- Text block -
• • •

Aromatherapy’s Benefits Limited To Mood Improvement

Lemon oil may lift your mood, but aromatherapy is no better than distilled water in relieving pain, healing wounds, boosting immune function, or easing stress. Those are the key findings of a rigorous investigation into the purported benefits of this scent-based approach to health and wellness. The study, conducted by researchers in behavioral medicine at Ohio State University, examined the effects of the two most studied odors — lemon oil (promoted as a stimulant) and lavender oil (promoted as a relaxant) — on various physiological systems that influence health. Results were published in the April 2008 issue of the journal Psychoneuroendocrinology.

Aromatic plant oils have been used since ancient times to improve mood and health. Today, such oils, also known as essential oils, are incorporated in massage, added to baths, or inhaled in steam or through a diffuser. Little systematic empirical research has been devoted to aromatherapy, and many of the available studies are inadequate. The Ohio State study is particularly well designed and should set a standard for future research on the health effects of aromatherapy.

Researchers monitored the blood pressure and heart rate of 56 healthy volunteers who wore cotton balls infused with lemon, lavender, or distilled water (placebo) taped under their noses. Half the group were told which scent they’d be exposed to and what to expect — for example, that lavender has a calming effect and might lower heart rate or provoke warm memories. The other half were told only that they would be sniffing various floral and fruit scents.

• • •

- Data provided -
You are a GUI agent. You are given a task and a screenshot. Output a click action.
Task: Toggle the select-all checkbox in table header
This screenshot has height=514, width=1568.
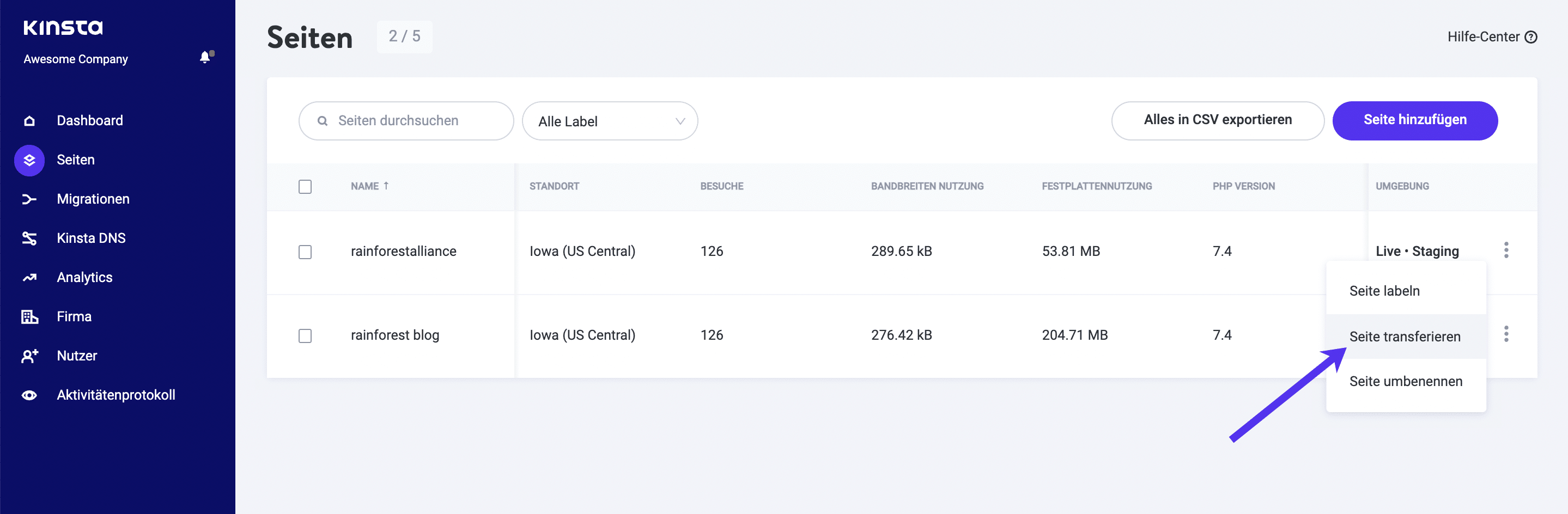pyautogui.click(x=305, y=187)
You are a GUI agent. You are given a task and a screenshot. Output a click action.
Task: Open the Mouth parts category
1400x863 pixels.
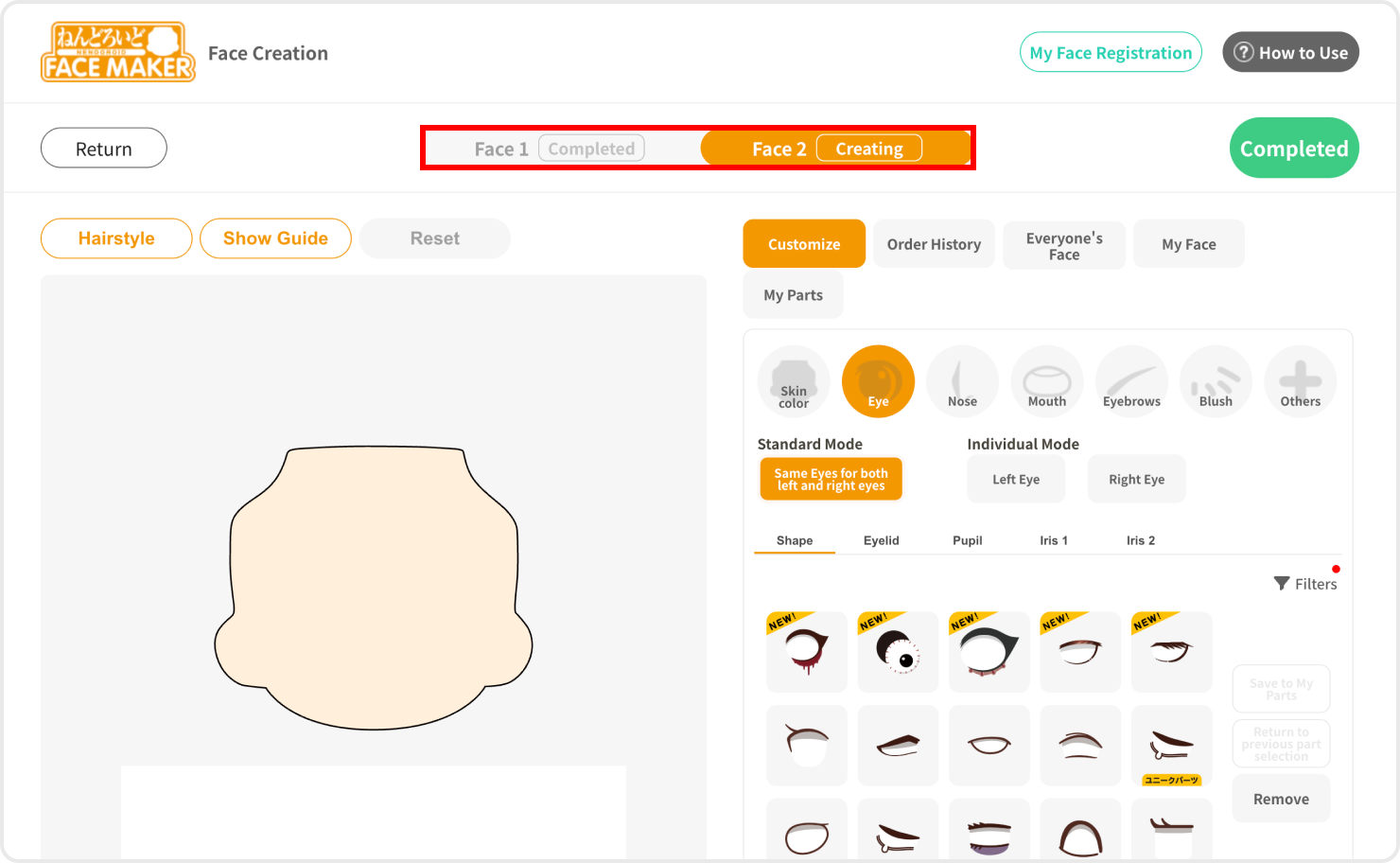pos(1047,381)
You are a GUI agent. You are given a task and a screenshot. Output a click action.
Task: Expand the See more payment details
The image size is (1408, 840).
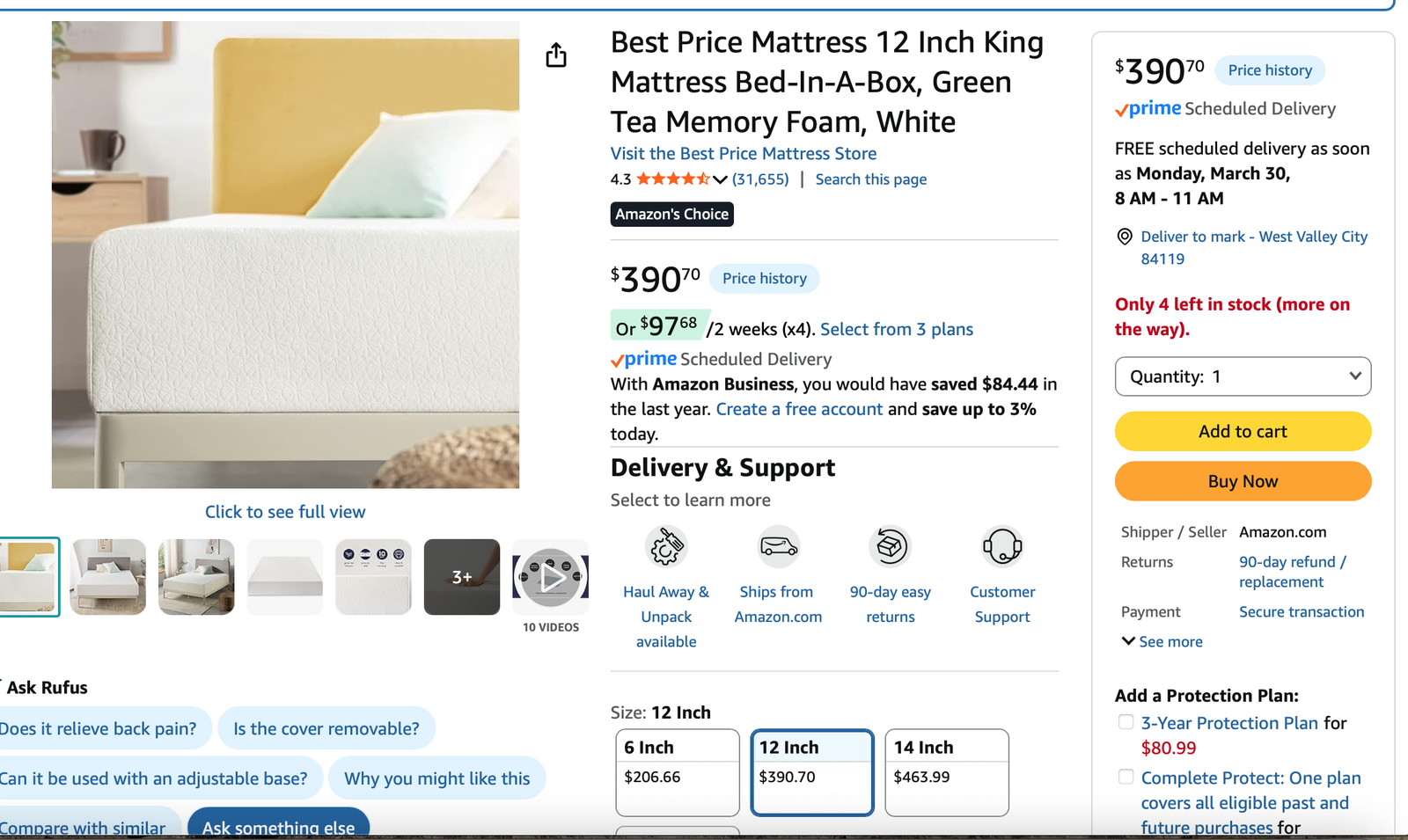[1162, 641]
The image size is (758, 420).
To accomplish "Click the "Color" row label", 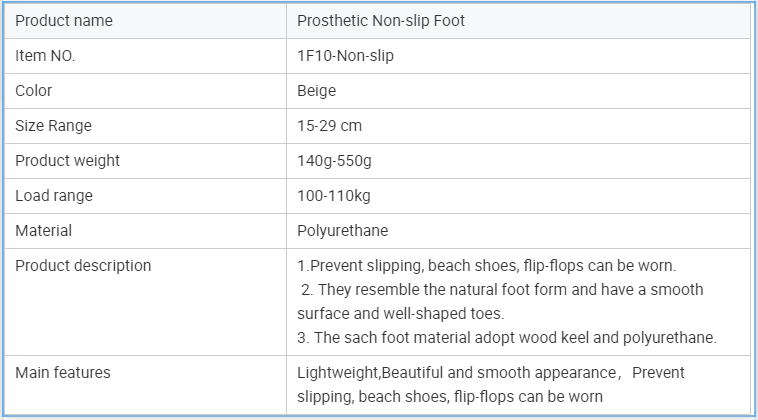I will (x=33, y=91).
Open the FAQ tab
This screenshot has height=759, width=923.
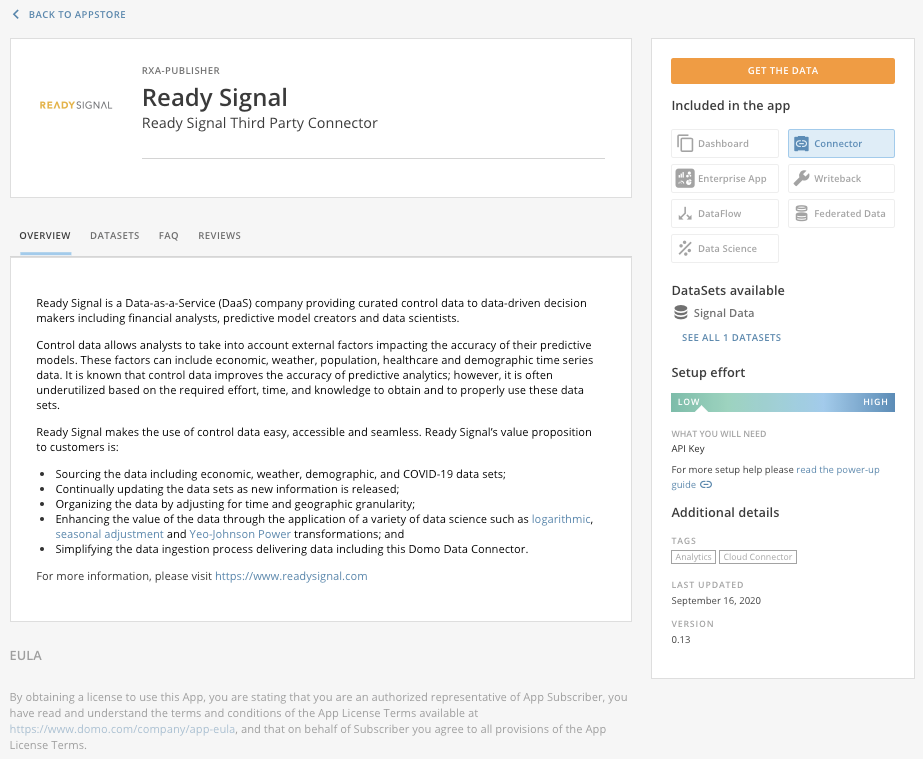pos(168,236)
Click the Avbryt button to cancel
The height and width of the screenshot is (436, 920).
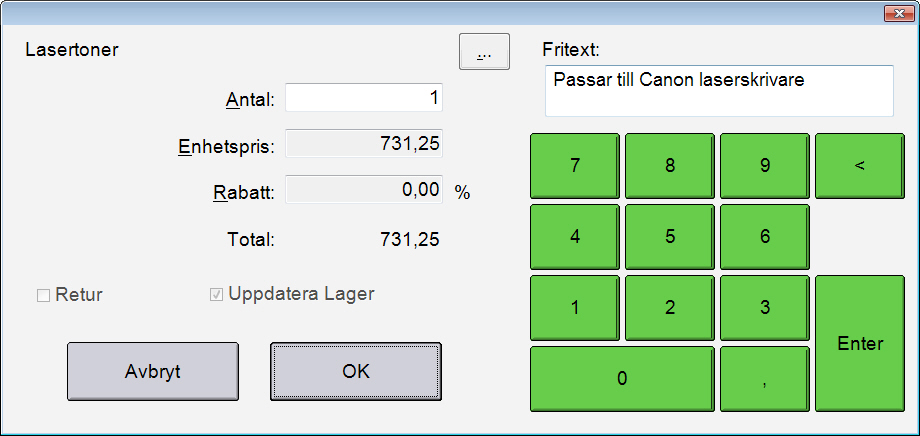pyautogui.click(x=153, y=371)
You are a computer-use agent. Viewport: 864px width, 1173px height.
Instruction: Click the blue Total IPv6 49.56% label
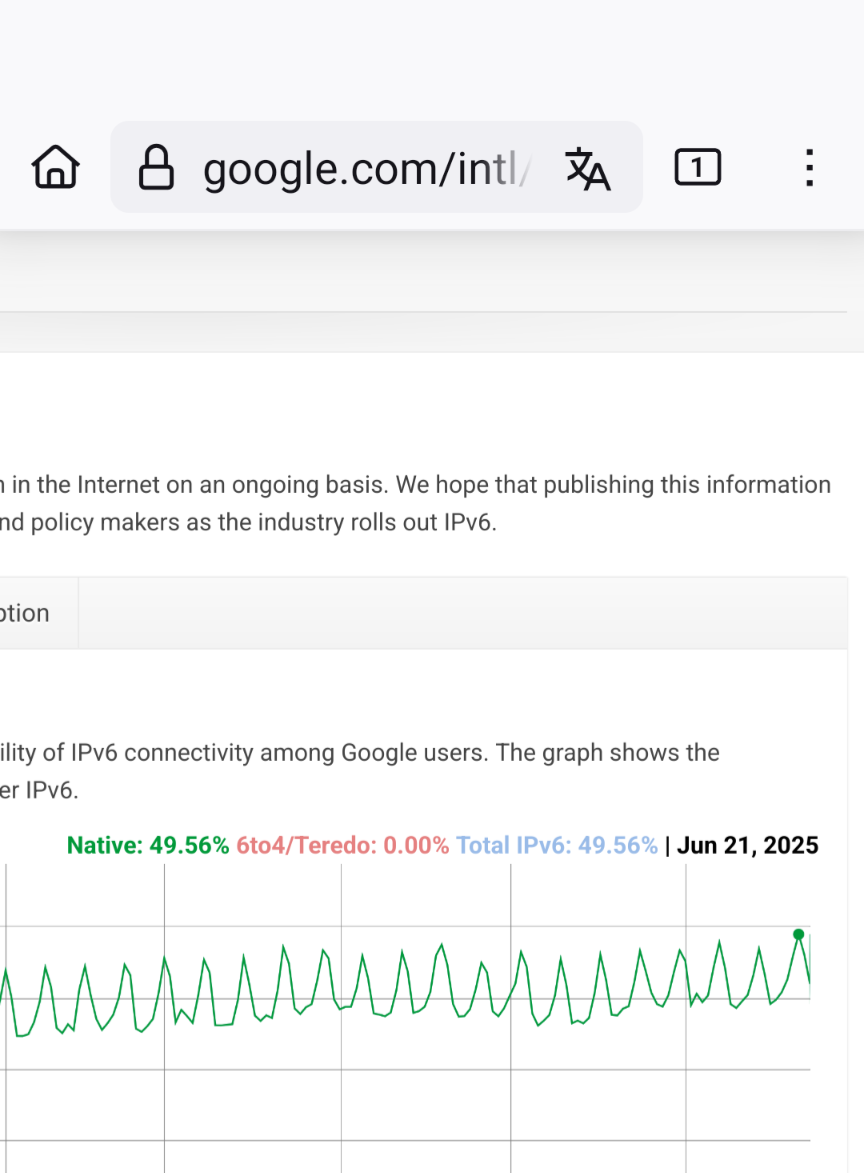pos(557,845)
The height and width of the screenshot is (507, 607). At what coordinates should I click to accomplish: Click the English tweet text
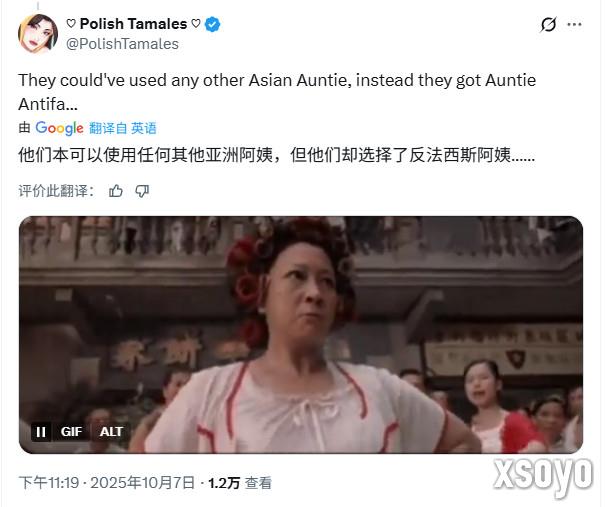(277, 92)

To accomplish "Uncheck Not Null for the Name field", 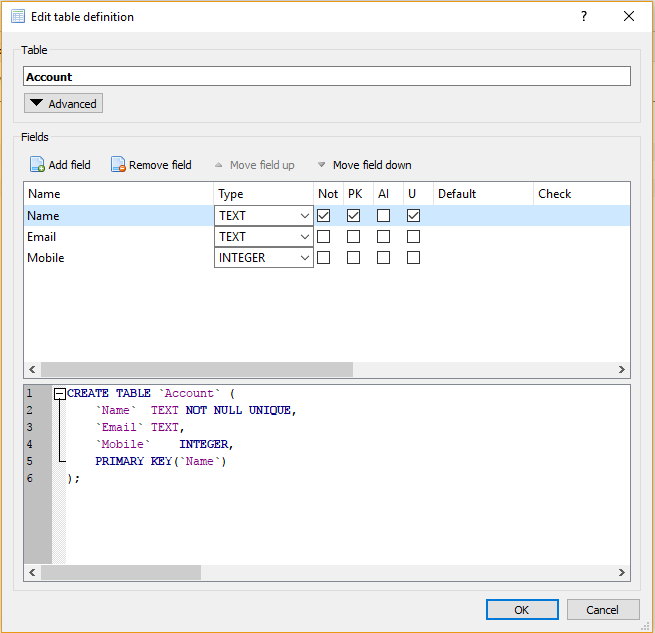I will (323, 216).
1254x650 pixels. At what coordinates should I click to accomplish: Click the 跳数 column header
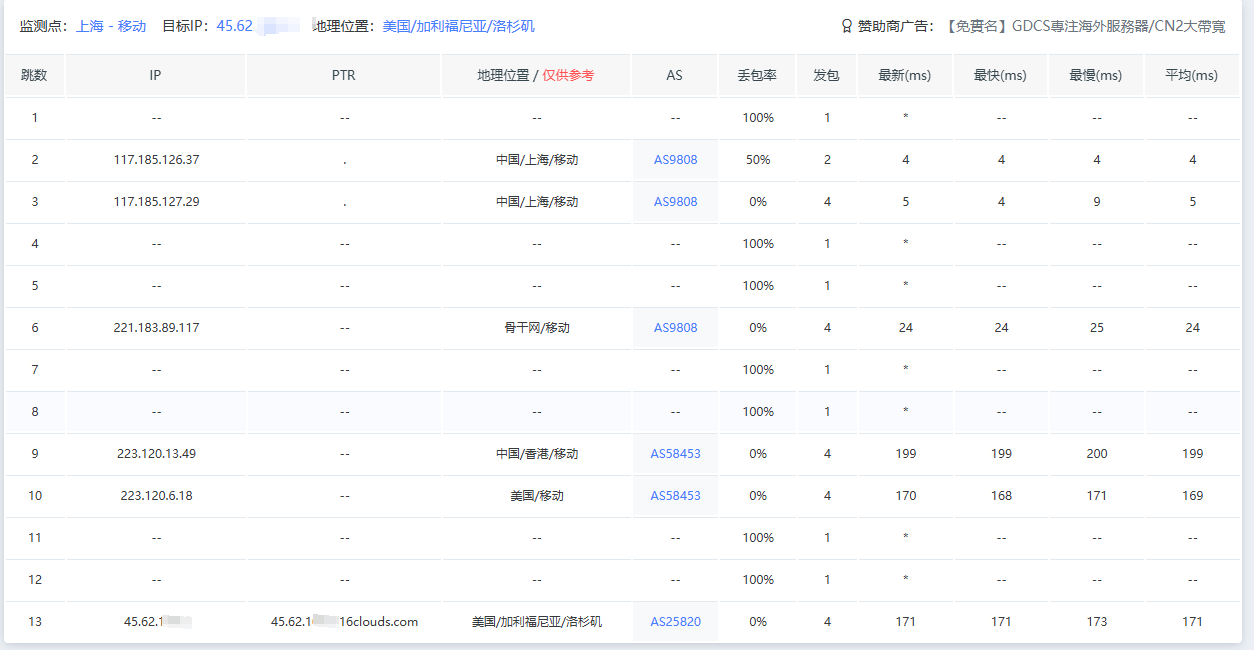34,76

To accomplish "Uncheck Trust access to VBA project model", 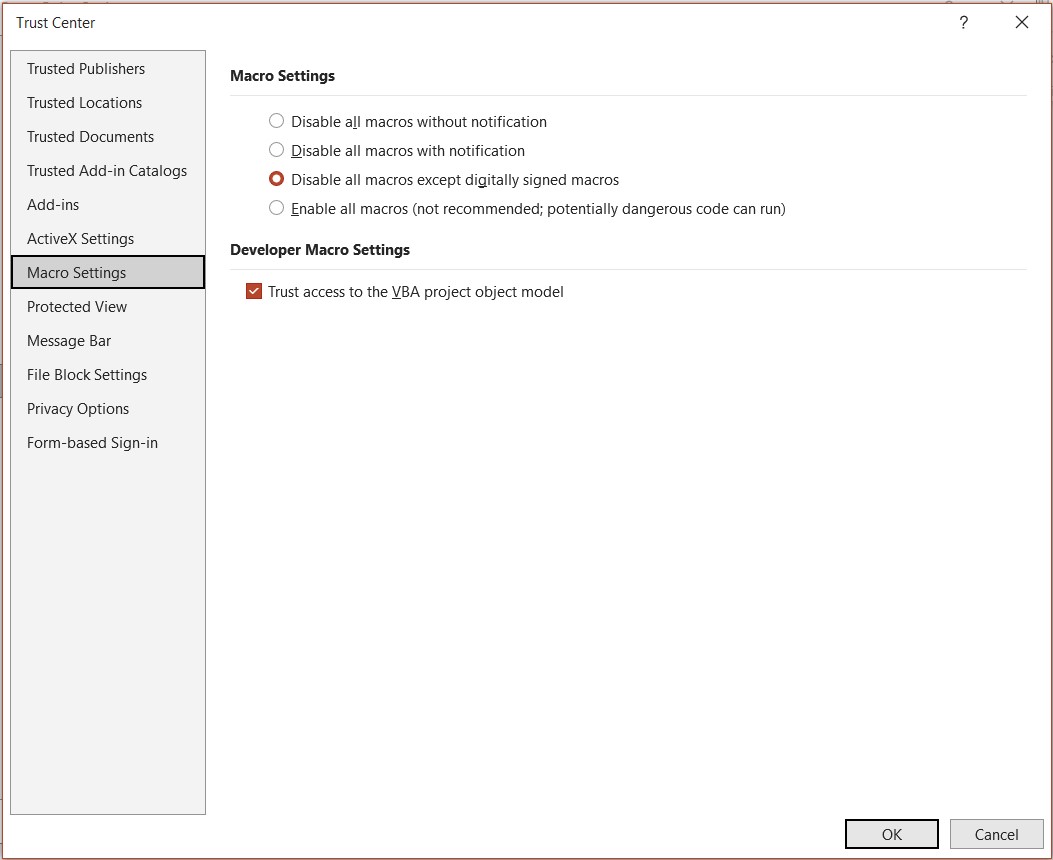I will 254,292.
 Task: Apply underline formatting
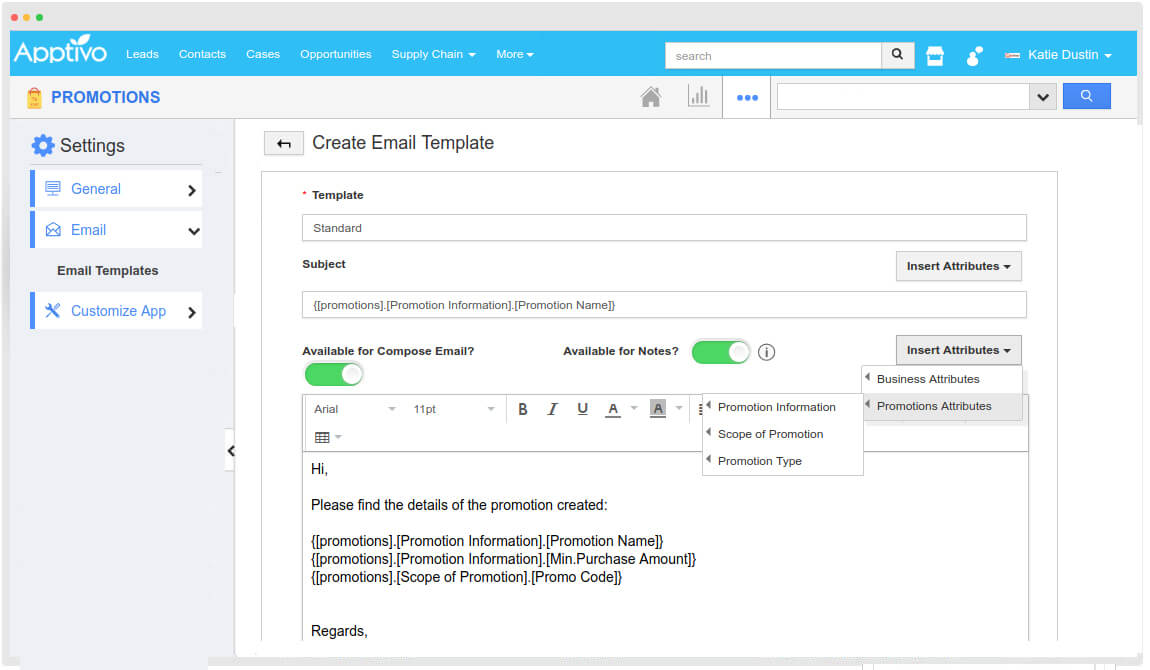582,408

• • •

- Exercise instructions -
Continue the aromatherapy article from the point at which it ends. The items were drawn from a source separate from the aromatherapy article.

- Reply to the task -
Emotional responses and mood were evaluated by questionnaires before and during the sessions. Wound healing was tested by the application and removal of a tape on the skin, and reactions to pain were assessed by having subjects plunge their feet into freezing water. Blood and saliva samples were taken throughout to measure changes in endocrine and immune function. Among the findings: lemon oil enhanced mood, but lavender did not. Levels of the stress hormone norepinephrine remained elevated after the ice-water test when subjects smelled lemon rather than lavender or water. And both lemon and lavender delayed immune responses in a skin reactivity test more than distilled water did. This last finding is particularly relevant because aromatherapy is often promoted as a way to boost immune function. The bottom line: lemon clearly lifted mood, but neither lemon nor lavender oil enhanced physical well-being. Expectations had little influence on outcomes.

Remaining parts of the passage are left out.